What’s working well: I think the birth imagery pervasive throughout the piece really ties it all together. You start off talking about the experience inside a womb, you make mentions to Mother (whom I would like to learn more about), the ending line is “mother’s caress reassuring me that everything will be alright.” You even use birth related words in non-birth-related passages, such as a “pregnant moment.” This is an excellent theme for a child-thing, and it makes me want to learn more about the character and their relationship with their mother. I also really like the characterization of the narrator a lot. You did a great job of describing things the way a messed-up child might see them, and the weird factor of being aware of their own birth is a fantastic flavor!   What’s not working as well: Honestly, I felt like this piece was really well done. I wouldn’t change much, but the names of the other characters the narrator mentions could be changed to fit a common scheme. You have Gun Lady, Yellow Person, Water Man, and Crow – Crow feels out of place here because it isn’t (Adjective)(Person).

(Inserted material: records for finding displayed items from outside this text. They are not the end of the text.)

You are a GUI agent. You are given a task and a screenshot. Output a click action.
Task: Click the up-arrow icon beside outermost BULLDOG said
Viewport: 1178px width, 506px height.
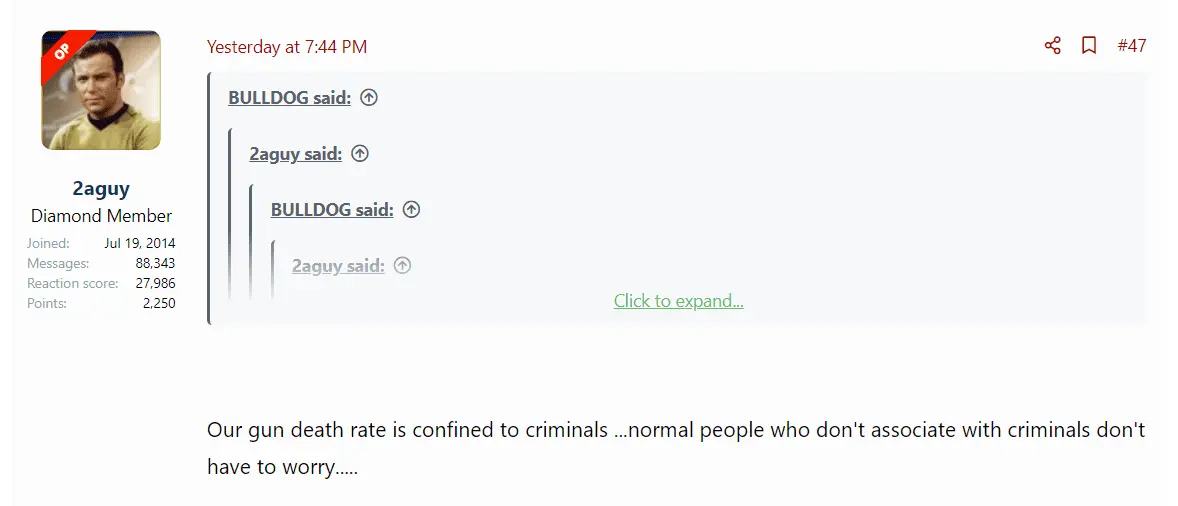[x=369, y=98]
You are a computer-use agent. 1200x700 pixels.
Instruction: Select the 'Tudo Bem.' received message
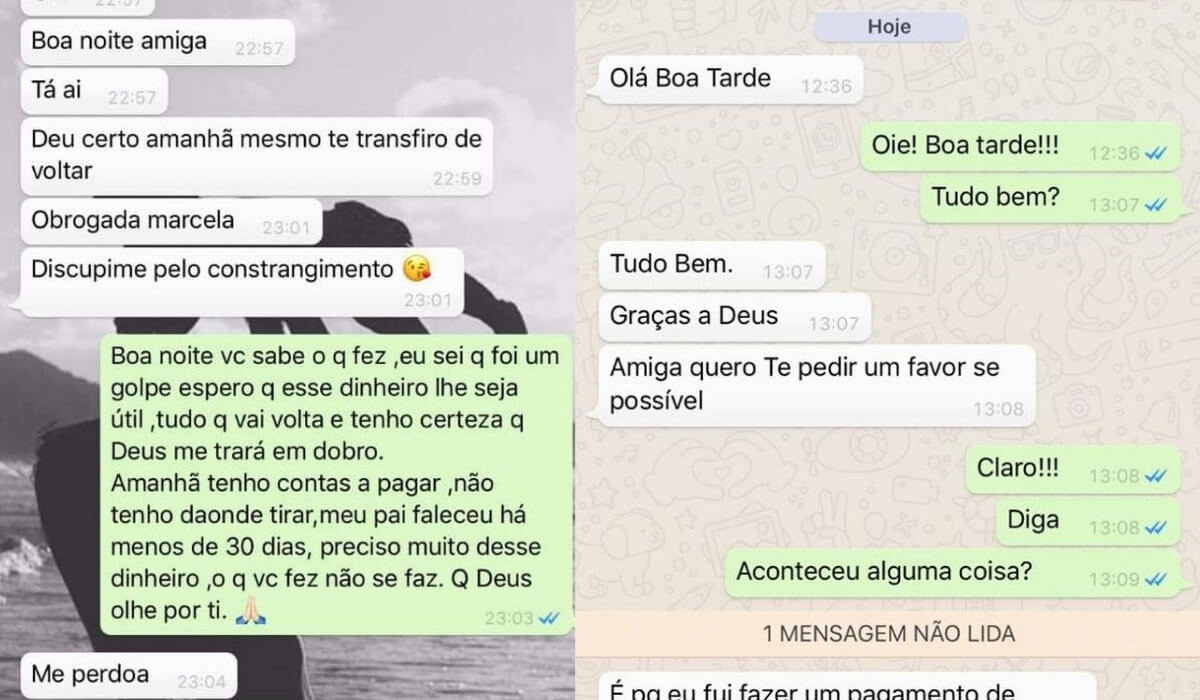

Crow is the only proper noun we hear in the piece (other than Mother), and I think it could be changed to something else to fit with the other names, or give some reasons why he is called Crow. I know the narrator mentions they think Crow has a bird inside him, which is interesting, but I don’t feel like it gives enough context for the name. That’s just my opinion though, this is a minor flaw.

Mar 8, 2019 05:51

After a second read through, I realized just how prevalent your title is throughout the story. From the first few paragraphs where Hey feels he’s inside his mother’s womb, to the fifth paragraph’s birth, to the last paragraph’s “gentle gust” of wind symbolizing his mother’s touch, there was good attention payed to relating Hey’s experience to the life of a child. I also really enjoyed the twelfth paragraph. All the imagery and language used here evokes an otherworldly feeling with “comforting embrace of their dreams,” “expelling a piece of his soul,” and “the world falls away.” It’s a nice break from the rest of the piece and manages to set the situation before the reader very clearly.   Honestly, there isn’t much more for me to say about how you can improve aside from what we’ve said in class. I’m interested to see if you write more about Mother in later vignettes, seeing as she’s a driving force for Hey’s psyche and I’d like to see if she’s an ethereal being or if he actually had a mother who died.